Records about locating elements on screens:
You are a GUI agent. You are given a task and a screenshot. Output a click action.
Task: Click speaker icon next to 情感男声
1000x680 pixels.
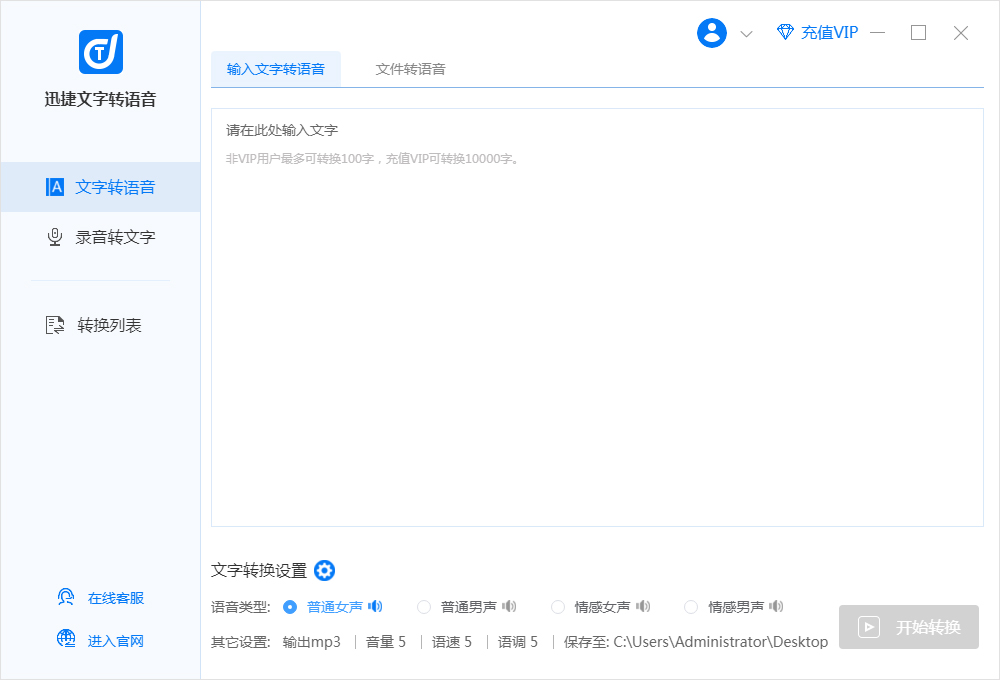tap(776, 606)
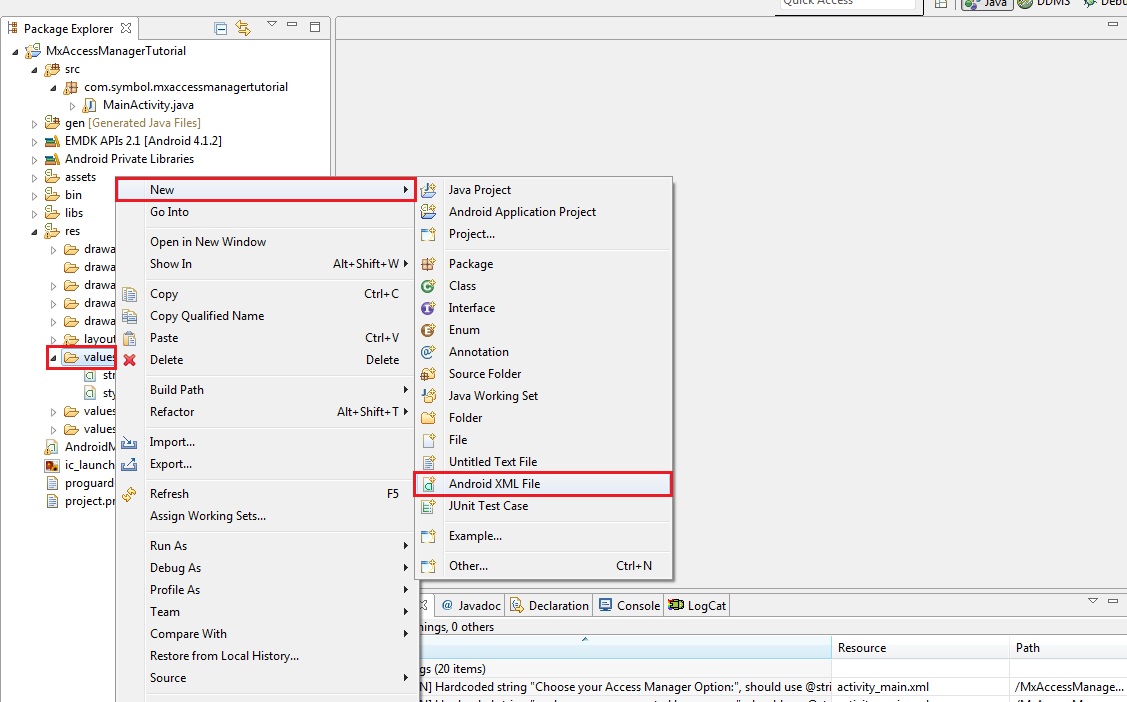Click the Resource column header

tap(862, 648)
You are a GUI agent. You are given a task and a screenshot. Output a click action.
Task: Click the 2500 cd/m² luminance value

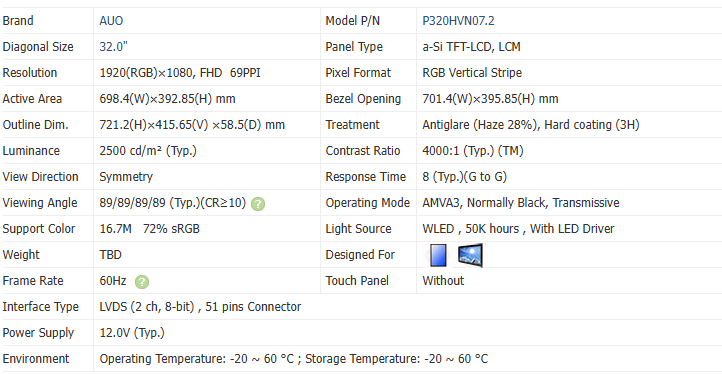[148, 151]
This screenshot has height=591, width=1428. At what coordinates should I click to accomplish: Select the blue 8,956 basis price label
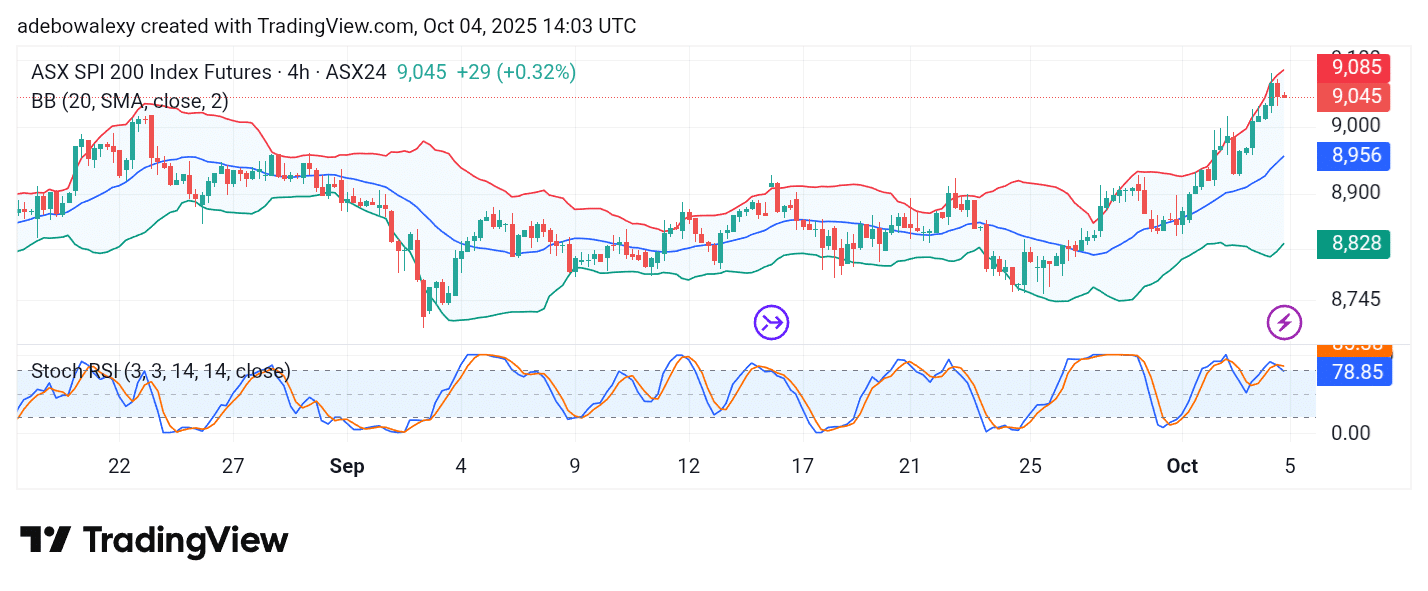[x=1355, y=155]
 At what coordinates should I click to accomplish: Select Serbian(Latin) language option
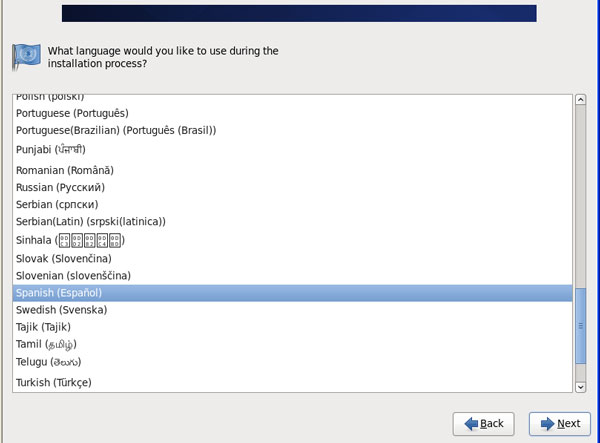point(91,221)
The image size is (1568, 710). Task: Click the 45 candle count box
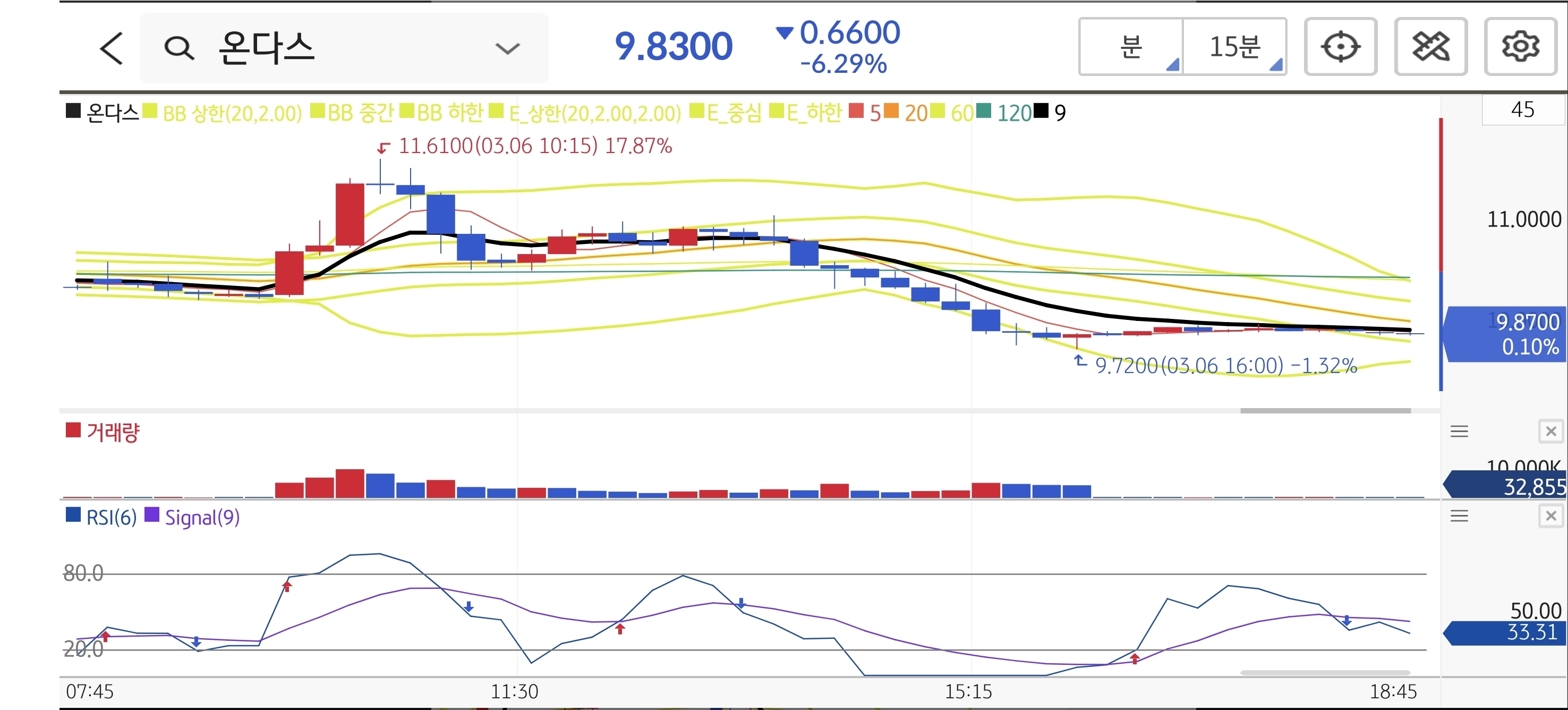click(1522, 110)
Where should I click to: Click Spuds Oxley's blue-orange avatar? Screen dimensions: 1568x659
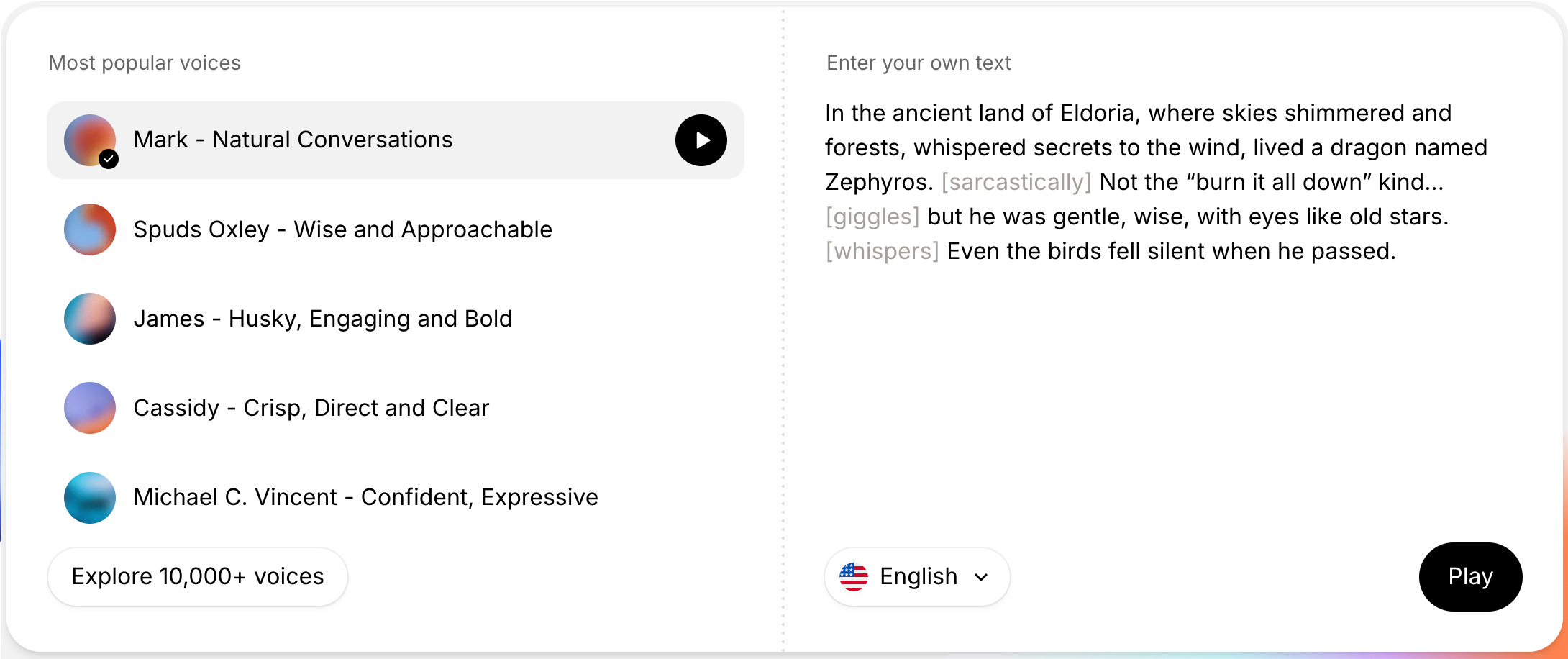90,229
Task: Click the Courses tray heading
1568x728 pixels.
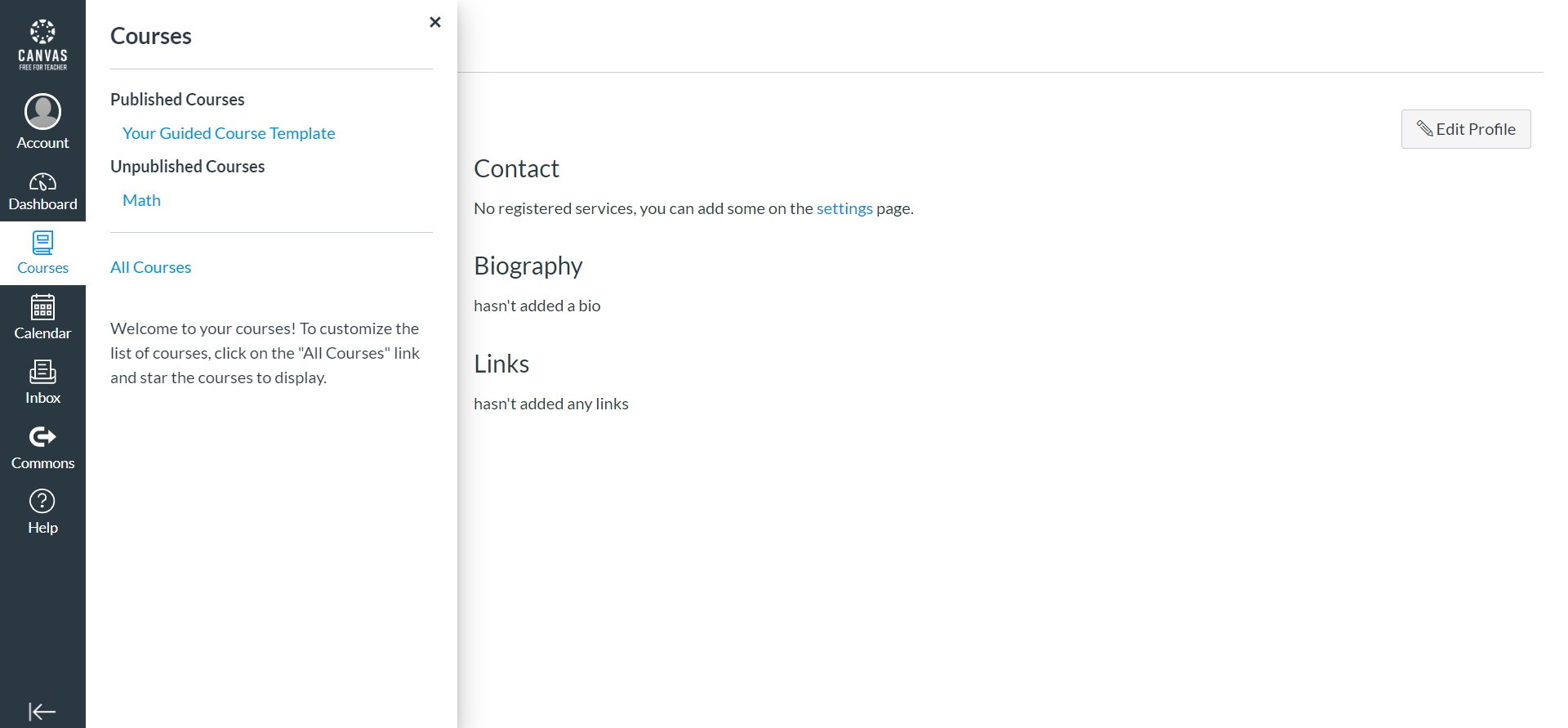Action: (151, 36)
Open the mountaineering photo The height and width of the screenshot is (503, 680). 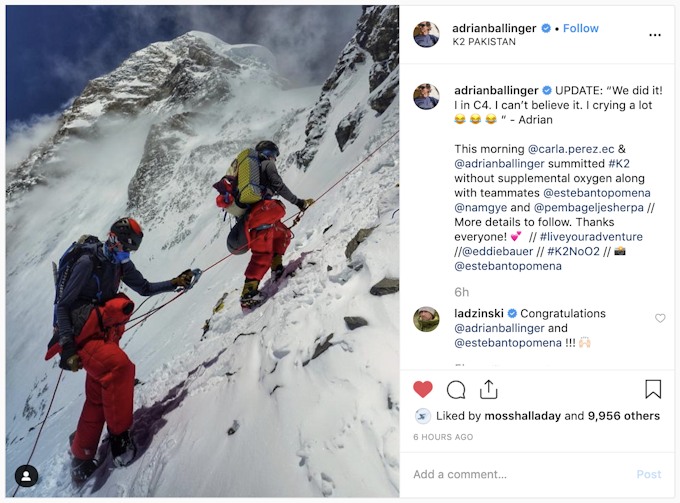203,251
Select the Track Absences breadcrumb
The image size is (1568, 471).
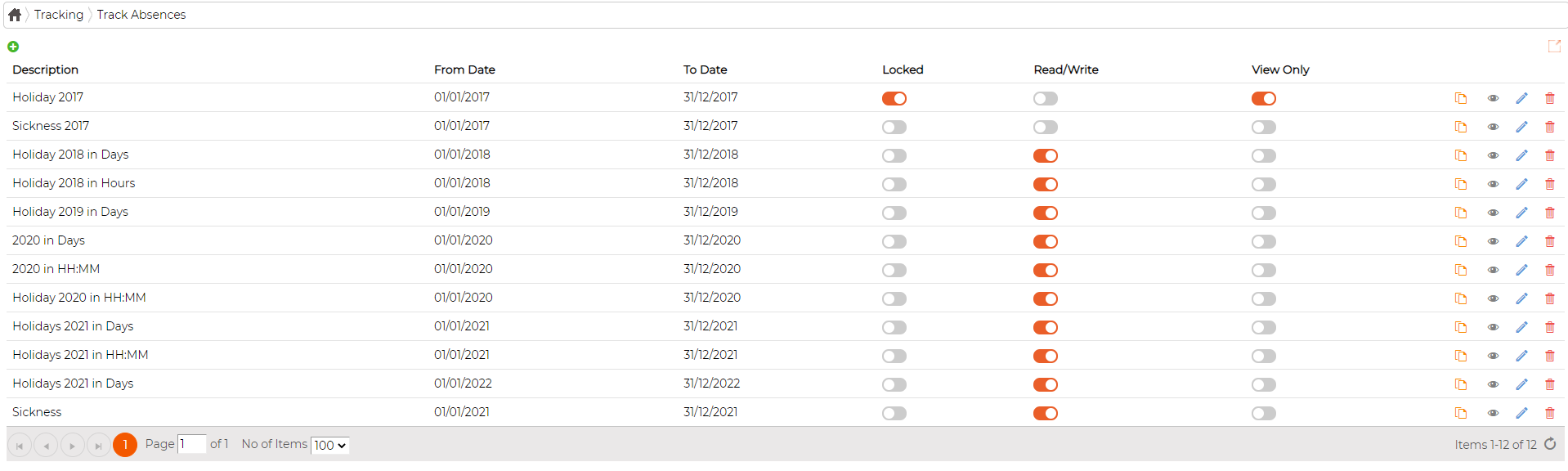141,15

Objective:
Reproduce the records word for word, from their very start through the line containing "tap(862, 648)", both ends included. Leave the pictures out of your answer.

Response for this exercise:
You are a GUI agent. You are given a task and a screenshot. Output a click action.
Task: Click speaker icon next to 情感男声
1000x680 pixels.
tap(776, 606)
Click the Resource column header

tap(862, 648)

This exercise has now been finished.